[Data for analysis]

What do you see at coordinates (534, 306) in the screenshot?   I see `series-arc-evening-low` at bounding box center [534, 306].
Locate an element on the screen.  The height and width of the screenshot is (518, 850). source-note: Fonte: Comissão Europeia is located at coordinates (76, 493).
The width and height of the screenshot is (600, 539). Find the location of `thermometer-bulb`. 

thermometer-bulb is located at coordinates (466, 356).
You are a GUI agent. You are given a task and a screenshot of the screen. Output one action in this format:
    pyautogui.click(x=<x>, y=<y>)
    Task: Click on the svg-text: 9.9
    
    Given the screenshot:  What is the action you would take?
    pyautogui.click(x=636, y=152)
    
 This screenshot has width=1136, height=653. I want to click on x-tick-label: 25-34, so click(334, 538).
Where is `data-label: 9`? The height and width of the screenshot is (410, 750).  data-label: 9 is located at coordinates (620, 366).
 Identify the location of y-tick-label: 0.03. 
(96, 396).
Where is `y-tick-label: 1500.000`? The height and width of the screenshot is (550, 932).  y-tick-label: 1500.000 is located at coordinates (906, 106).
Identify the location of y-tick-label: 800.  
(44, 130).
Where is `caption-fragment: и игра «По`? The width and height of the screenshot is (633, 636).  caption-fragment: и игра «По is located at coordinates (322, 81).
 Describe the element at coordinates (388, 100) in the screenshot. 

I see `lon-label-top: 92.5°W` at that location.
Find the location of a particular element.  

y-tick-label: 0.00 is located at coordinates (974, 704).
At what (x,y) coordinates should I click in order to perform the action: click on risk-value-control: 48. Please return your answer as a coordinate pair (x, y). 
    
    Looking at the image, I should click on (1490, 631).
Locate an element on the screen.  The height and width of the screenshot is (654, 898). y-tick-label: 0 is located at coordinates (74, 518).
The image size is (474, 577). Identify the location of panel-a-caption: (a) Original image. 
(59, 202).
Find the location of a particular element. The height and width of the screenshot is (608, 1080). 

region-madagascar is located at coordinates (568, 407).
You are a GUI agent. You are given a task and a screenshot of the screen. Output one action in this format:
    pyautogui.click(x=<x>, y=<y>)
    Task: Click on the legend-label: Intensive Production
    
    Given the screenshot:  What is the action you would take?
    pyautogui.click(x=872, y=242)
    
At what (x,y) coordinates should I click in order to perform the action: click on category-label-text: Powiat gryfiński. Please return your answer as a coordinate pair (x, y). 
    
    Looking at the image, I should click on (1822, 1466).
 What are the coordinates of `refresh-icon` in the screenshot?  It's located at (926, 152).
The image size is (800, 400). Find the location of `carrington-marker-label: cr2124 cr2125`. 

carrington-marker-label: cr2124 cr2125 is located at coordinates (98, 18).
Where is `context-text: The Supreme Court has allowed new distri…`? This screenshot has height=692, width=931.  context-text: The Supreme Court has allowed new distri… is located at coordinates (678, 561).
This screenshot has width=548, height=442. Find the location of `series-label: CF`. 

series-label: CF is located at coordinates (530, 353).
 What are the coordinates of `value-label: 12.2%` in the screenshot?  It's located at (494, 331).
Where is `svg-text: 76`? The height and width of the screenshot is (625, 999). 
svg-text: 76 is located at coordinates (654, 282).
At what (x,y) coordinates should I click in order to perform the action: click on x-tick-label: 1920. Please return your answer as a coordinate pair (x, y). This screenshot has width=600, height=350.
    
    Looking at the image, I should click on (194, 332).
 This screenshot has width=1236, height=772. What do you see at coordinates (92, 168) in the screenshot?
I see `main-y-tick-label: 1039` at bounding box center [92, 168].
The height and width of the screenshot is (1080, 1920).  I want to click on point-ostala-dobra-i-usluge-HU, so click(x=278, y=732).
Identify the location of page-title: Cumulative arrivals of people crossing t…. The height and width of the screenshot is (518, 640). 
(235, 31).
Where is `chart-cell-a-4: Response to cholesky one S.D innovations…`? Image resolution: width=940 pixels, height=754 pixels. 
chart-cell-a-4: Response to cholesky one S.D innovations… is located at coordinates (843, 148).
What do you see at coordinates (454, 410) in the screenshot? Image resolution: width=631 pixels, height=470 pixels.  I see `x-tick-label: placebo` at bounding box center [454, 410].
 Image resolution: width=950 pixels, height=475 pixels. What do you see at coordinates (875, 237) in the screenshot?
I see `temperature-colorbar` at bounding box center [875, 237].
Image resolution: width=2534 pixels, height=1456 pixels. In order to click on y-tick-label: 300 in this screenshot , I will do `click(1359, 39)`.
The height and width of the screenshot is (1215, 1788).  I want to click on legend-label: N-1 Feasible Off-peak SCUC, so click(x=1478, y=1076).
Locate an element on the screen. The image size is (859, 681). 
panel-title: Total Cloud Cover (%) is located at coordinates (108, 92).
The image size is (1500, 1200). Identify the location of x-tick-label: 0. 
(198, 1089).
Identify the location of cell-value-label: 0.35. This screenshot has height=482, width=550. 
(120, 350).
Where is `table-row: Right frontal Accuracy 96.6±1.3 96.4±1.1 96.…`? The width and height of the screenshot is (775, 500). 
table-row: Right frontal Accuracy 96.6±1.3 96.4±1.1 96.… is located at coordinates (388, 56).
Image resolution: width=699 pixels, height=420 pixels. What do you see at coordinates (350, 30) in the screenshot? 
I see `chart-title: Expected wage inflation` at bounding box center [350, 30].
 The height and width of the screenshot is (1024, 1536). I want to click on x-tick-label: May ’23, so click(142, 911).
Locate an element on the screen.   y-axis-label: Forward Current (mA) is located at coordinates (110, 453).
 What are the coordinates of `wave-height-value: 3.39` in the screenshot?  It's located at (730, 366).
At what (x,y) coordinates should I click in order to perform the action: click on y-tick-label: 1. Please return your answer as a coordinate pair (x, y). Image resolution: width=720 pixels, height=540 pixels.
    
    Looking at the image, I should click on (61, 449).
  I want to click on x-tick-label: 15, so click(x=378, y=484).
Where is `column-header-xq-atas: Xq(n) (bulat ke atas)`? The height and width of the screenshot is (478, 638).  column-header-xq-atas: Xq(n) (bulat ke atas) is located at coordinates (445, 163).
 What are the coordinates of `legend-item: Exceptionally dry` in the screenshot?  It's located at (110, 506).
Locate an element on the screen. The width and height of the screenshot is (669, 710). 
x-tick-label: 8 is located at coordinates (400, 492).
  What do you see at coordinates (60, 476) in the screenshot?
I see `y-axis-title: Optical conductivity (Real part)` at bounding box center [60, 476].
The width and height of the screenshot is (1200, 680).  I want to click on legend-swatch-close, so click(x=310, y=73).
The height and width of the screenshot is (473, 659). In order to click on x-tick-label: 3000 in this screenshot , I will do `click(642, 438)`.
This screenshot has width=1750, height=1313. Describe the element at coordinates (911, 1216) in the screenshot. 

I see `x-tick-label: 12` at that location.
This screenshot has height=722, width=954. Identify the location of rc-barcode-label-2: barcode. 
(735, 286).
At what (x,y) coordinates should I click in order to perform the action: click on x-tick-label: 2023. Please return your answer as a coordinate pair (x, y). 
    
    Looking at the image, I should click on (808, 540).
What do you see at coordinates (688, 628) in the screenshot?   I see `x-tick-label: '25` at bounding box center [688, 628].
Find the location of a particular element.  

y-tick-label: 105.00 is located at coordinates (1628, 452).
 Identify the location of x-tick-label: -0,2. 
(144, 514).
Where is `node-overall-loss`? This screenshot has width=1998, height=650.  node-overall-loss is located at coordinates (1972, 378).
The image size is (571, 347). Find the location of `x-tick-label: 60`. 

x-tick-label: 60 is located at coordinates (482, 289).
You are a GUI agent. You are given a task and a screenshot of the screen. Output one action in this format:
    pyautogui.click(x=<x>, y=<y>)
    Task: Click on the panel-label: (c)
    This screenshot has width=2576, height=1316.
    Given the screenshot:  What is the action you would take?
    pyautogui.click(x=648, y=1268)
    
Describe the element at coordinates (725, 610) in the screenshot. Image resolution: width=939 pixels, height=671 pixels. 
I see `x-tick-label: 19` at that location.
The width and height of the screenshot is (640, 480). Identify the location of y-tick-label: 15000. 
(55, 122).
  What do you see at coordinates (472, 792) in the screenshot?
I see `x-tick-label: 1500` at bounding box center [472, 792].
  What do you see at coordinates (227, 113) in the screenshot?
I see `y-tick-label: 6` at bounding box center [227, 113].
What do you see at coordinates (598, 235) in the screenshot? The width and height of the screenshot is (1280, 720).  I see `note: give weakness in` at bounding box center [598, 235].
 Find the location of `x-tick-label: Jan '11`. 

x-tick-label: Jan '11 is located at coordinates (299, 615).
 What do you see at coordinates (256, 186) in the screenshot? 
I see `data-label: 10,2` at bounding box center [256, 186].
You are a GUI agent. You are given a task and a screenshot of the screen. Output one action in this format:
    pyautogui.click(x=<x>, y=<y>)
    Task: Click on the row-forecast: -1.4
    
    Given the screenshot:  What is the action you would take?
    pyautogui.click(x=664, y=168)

[/Data for analysis]

=== Exercise objective ===
Swap "y-tick-label: 300" for "y-tick-label: 400" in everything from the line of the listing that contains "Image resolution: width=2534" down to the line that contains "The height and width of the screenshot is (1215, 1788).". Give back only those lines, leaving all else unchanged.

=== Reply ===
Image resolution: width=2534 pixels, height=1456 pixels. In order to click on y-tick-label: 400 in this screenshot , I will do `click(1359, 39)`.
The height and width of the screenshot is (1215, 1788).  I want to click on legend-label: N-1 Feasible Off-peak SCUC, so click(x=1478, y=1076).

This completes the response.